For an international perspective consider the study by Bruhn et al. (2016). It showed that randomly assigning an intensive financial education curriculum and involving parents' improved financial knowledge and financial behaviors of students in Brazil. This work complements Urban et al. (2015) in showing that rigorous financial education improves financial behaviors.
2C: Evaluation Practices, Strengths and Limitations
There are three main caveats to studying the effect of personal finance curricula on financial knowledge. First, each study tests the effects of curricula for only a small population. It could be that the results are not externally valid, meaning that the education would not work similarly for other groups of students in other schools. This factor makes it difficult to make comparisons across curricula. For example, it is difficult to determine if one curriculum is more successful, or if there is a different effect for different populations. Second, testing students before and after education is completed does not take into account what the students would have learned anyway during that period. Instead, a control group with similar students who were not exposed to the education should ideally be used as a baseline for the change in financial knowledge during those months. Third, even if knowledge gains are present in the short run, it is important to understand if those knowledge gains persist and how actual financial behaviors change in the long run.
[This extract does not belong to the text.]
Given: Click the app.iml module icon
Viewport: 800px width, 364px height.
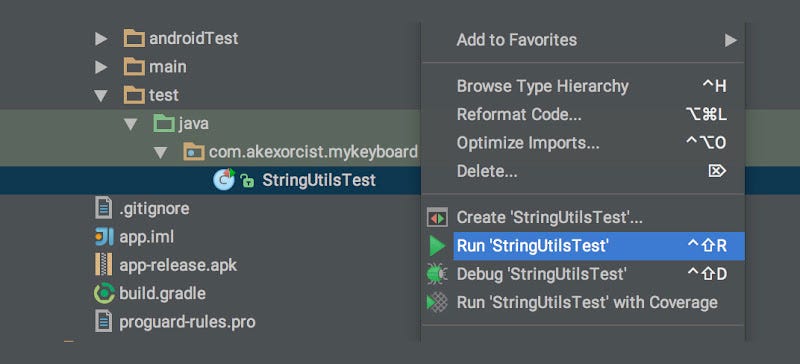Looking at the screenshot, I should point(104,237).
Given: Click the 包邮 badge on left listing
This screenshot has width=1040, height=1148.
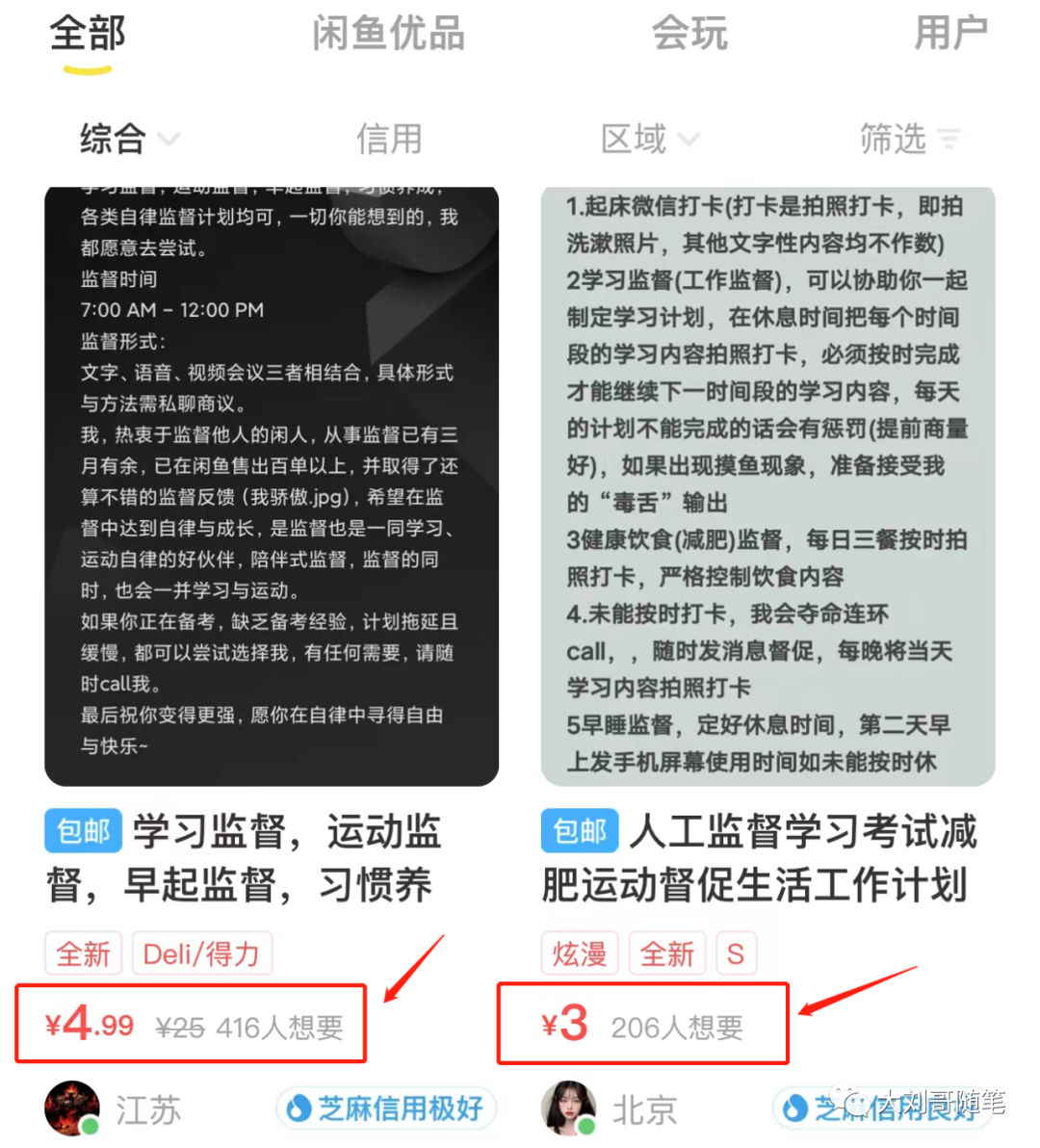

In measuring the effects of financial education in high school on financial behaviors, measurement challenges also arise. First, personal finance mandates are heterogeneous. While some of the mandates require content to be taught through the years in any class, others simply recommend a class be offered, and others still require a full year course with standardized testing covering the topics. Classifying each of these as a personal finance mandate results in a large standard error, or an imprecise measure of zero. It is thus important to look at specific content and requirements and ask what works not does financial education in high school work. Second, the year the mandate is passed is often not the year the first graduating class is required to take the course. Instead, these implementations often happen at a lag of nearly three years. In some circumstances states often reverse the mandate before it is implemented in schools. Third, administrative and survey data often do not report where individuals lived at age 18. This requires assumptions about whether or not an individual lives in the same state in which she attended high school. Again, this results in imprecise measurement of high school education.
2D. Public Communication
Adding any courses to a high school requirement can be costly. High-achieving students may forgo advanced placement courses or early college credits to complete the requirement, and these students may learn more about finances from their parents anyway. At the same time, lower-ability students may already struggle with the course requirements currently in place. This makes it important to empirically document the effect of personal finance education in high school on both knowledge and outcomes.
While studies covered by the media often assert that financial education in high school may be ineffective, research suggests that properly measured intensive curricula can improve knowledge, reduce delinquencies, and increase credit scores. The results should encourage policymakers that the benefits of financial literacy education potentially outweigh the costs in states that rigorously implemented their mandates.